Judeus também andaram por lá. Pela dificuldade em se fixar na terra, concentraram-se em portos de grandes cidades. Viviam em shtetl (no ídiche, cidadezinha). Por este nome, designavam as aldeias judaicas na Europa Ocidental. Dedicaram-se ao comércio de escravos e alimentos. Em memorial de 1602, já eram acusados de “exploradores do povo que se sustenta de peixe seco”. Começaram a fazer, de seus filhos, doutores. Nenhum povo daquele tempo teve tantos, sobretudo bacharéis e médicos. Deles herdamos o gosto por óculos e pincenês. E alguns pratos, como o carneiro com ervas e o cozido – que se originou da adafina, principal alimento do Shabbat, dia do louvor que equivale ao repouso dominical do cristão. Esses judeus viveram tranquilos por bastante tempo, em Portugal. Mas só até quando D. Manuel I, O Venturoso (1469–1521), casou-se com Isabel. Ela, filha dos reis católicos da Espanha (Isabel I e Fernando) – responsáveis pela expulsão dos judeus da Espanha, em 1492, com o Decreto de Alhambra. A partir de então, passaram a ser perseguidos impiedosamente. Muitos deles fugiram para o Brasil. A Pernambuco vieram a partir de 1630, trazidos pela Companhia das Índias Ocidentais. Na Rua do Bode – logo convertida em dos Judeus, nos números 12 e 14, fundaram a primeira sinagoga das Américas. Por toda parte, o grande império português ia se construindo, à beira do mar: Angola, Brasil, Cabo Verde, Goa, Guiné, Macau, Moçambique, Timor. Com fortes semelhanças entre todos. Nas festas: Entrudo, Páscoa, São João, Natal. Nos alimentos, com variações apenas de ingredientes e temperos. E na maneira especial de receber, sempre em volta de mesa farta. Por tudo isso, voltar a Portugal é sempre muito bom. Porque é como voltar para casa.
RECEITA: BACALHAU À BRÁS
INGREDIENTES: 400 g de bacalhau, 3 colheres de sopa de azeite, 500 g de batata, 6 ovos, 3 cebolas, 1 dente de alho, salsa, sal, pimenta, óleo, azeitonas pretas.
PREPARO:
Demolhe o bacalhau, retire espinhas e pele, desfie.

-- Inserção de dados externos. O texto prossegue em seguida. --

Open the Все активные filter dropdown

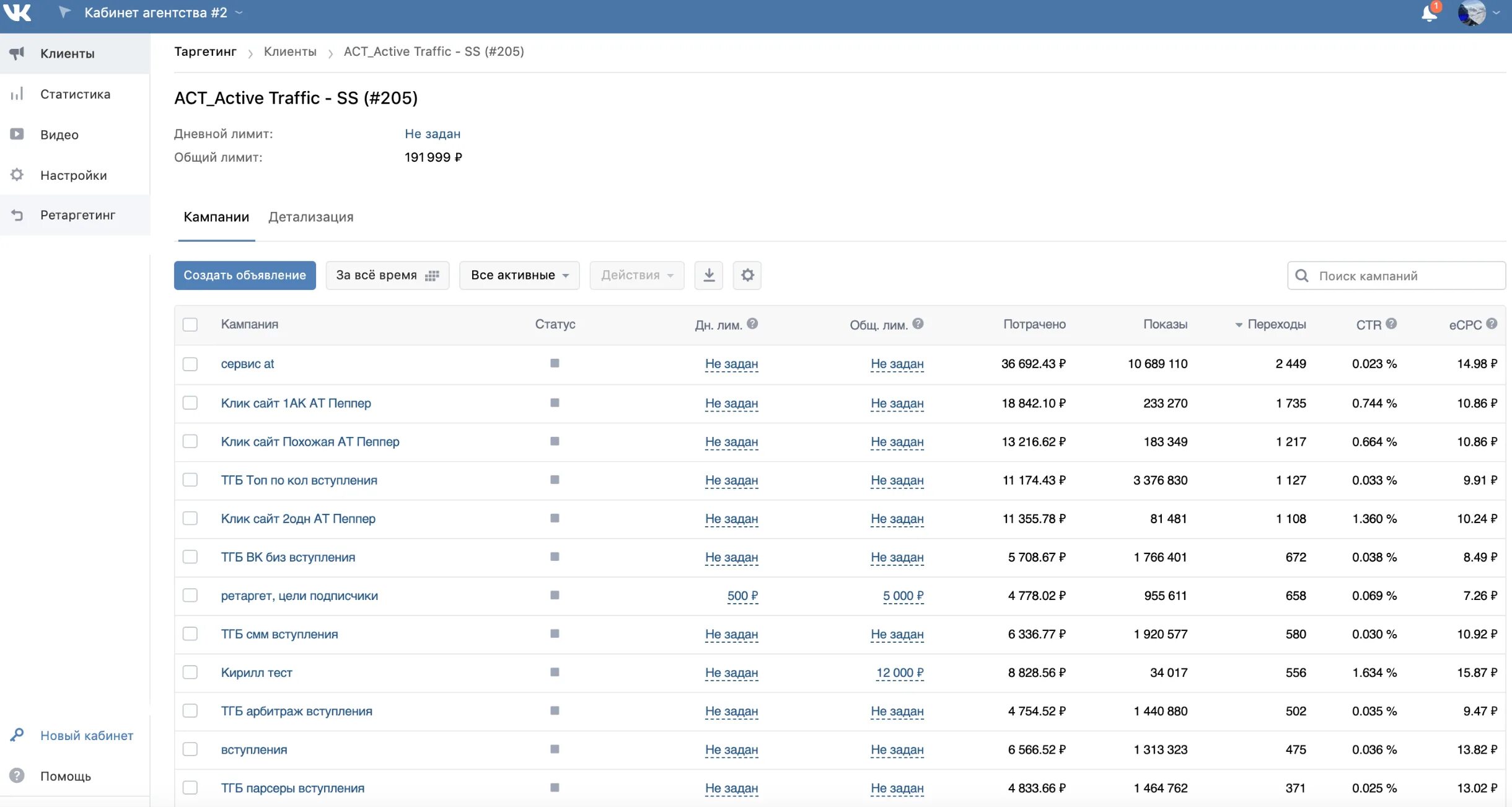pyautogui.click(x=519, y=275)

Corte as batatas (em palha), frite em óleo bem quente e seque em papel absorvente.
Coloque em uma panela o azeite, as cebolas (cortadas em rodelas bem finas) e o alho (picado). Acrescente o bacalhau desfiado e deixe refogar, lentamente. Junte a batata palha e os ovos (batidos com sal e pimenta). Mexa cuidadosamente até que os ovos estejam cozidos.
Coloque tudo em uma travessa. Polvilhe com salsa picada e azeitonas pretas. E sirva logo.